Scan the entries below and give the number of lines containing "each", with no accompanying words.

━━━ Supplied data

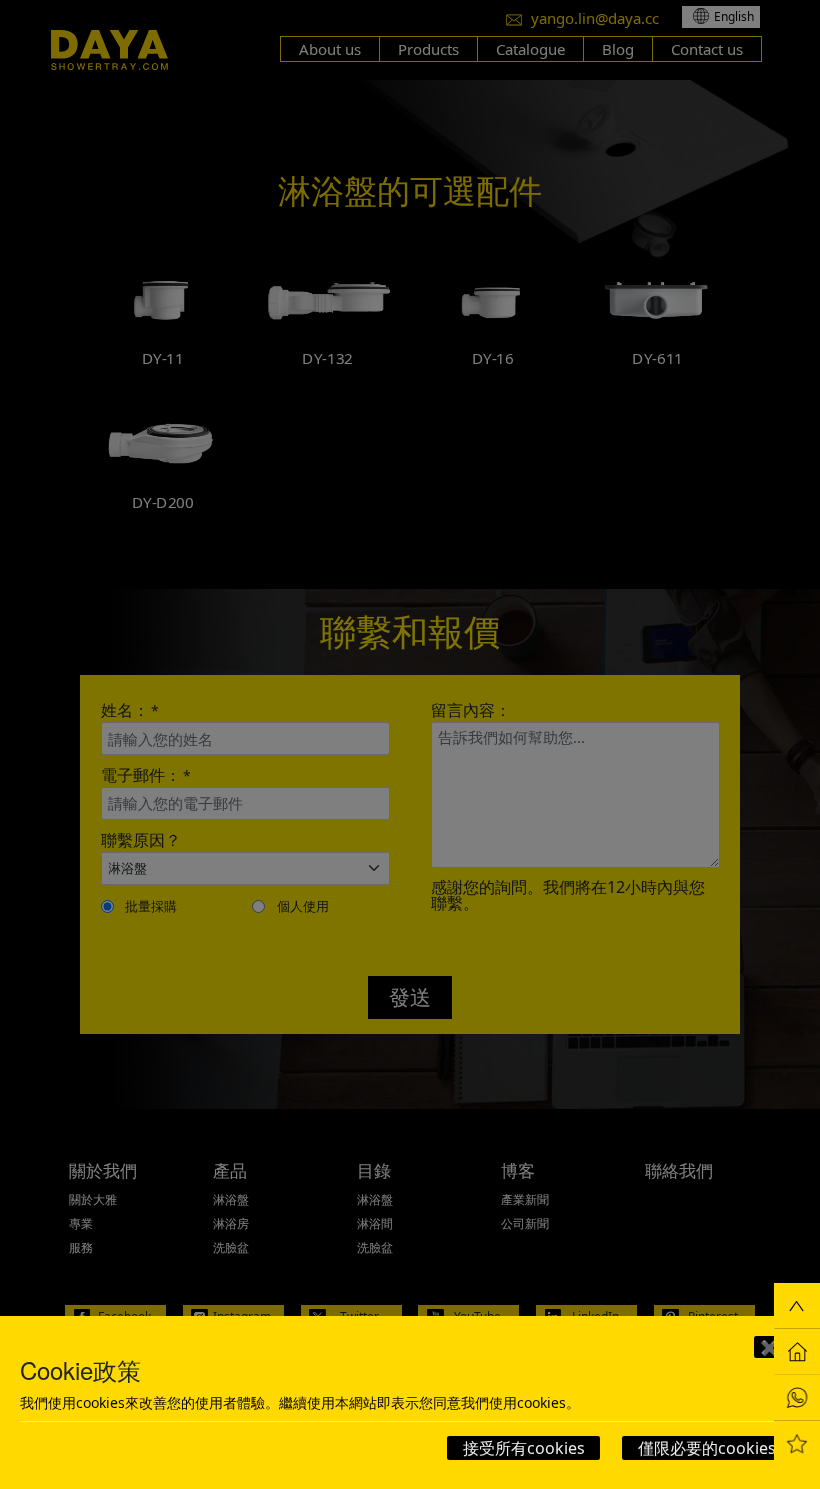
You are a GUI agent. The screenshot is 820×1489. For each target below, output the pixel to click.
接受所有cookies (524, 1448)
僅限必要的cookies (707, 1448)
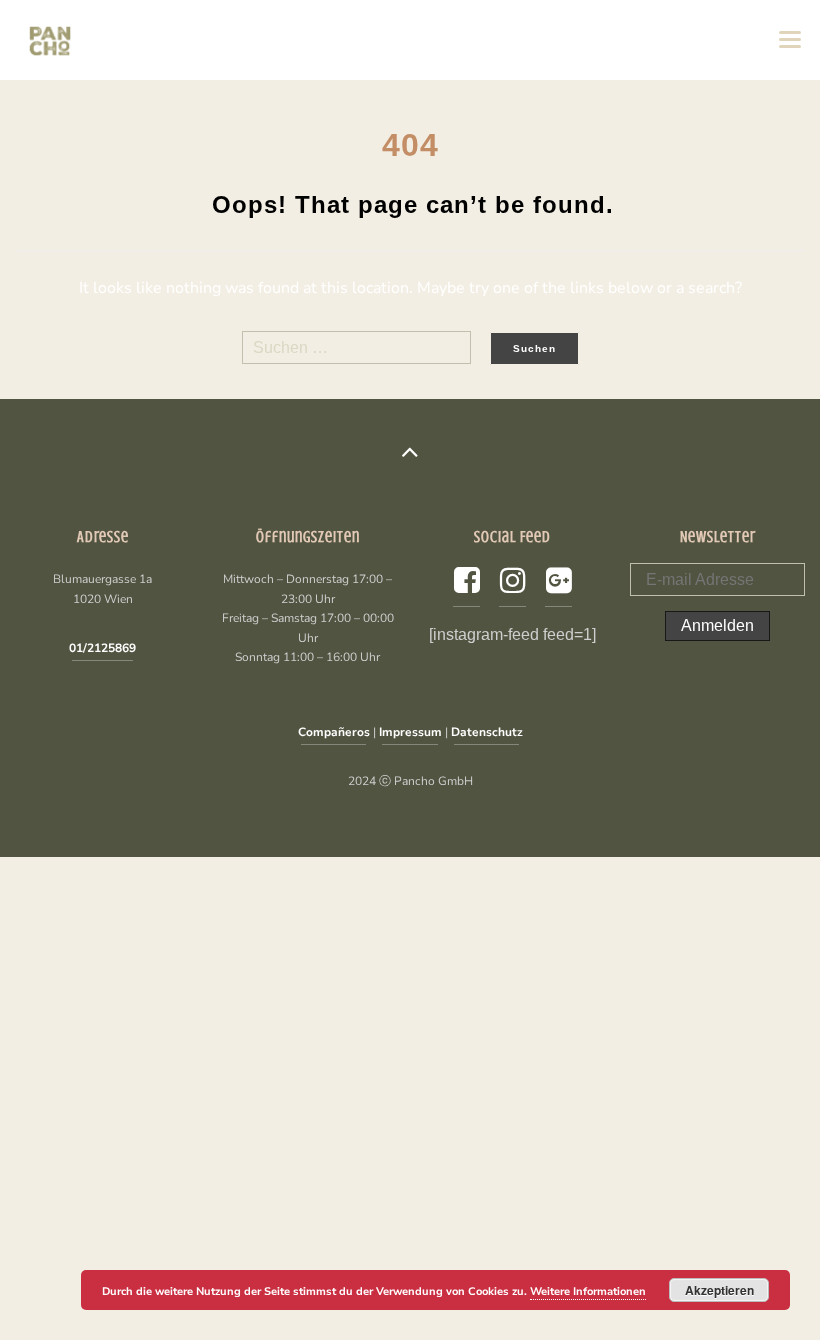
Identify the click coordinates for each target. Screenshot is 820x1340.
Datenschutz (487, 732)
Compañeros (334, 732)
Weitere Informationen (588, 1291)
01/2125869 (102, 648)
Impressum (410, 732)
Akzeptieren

━━━━━━

Result for this task:
2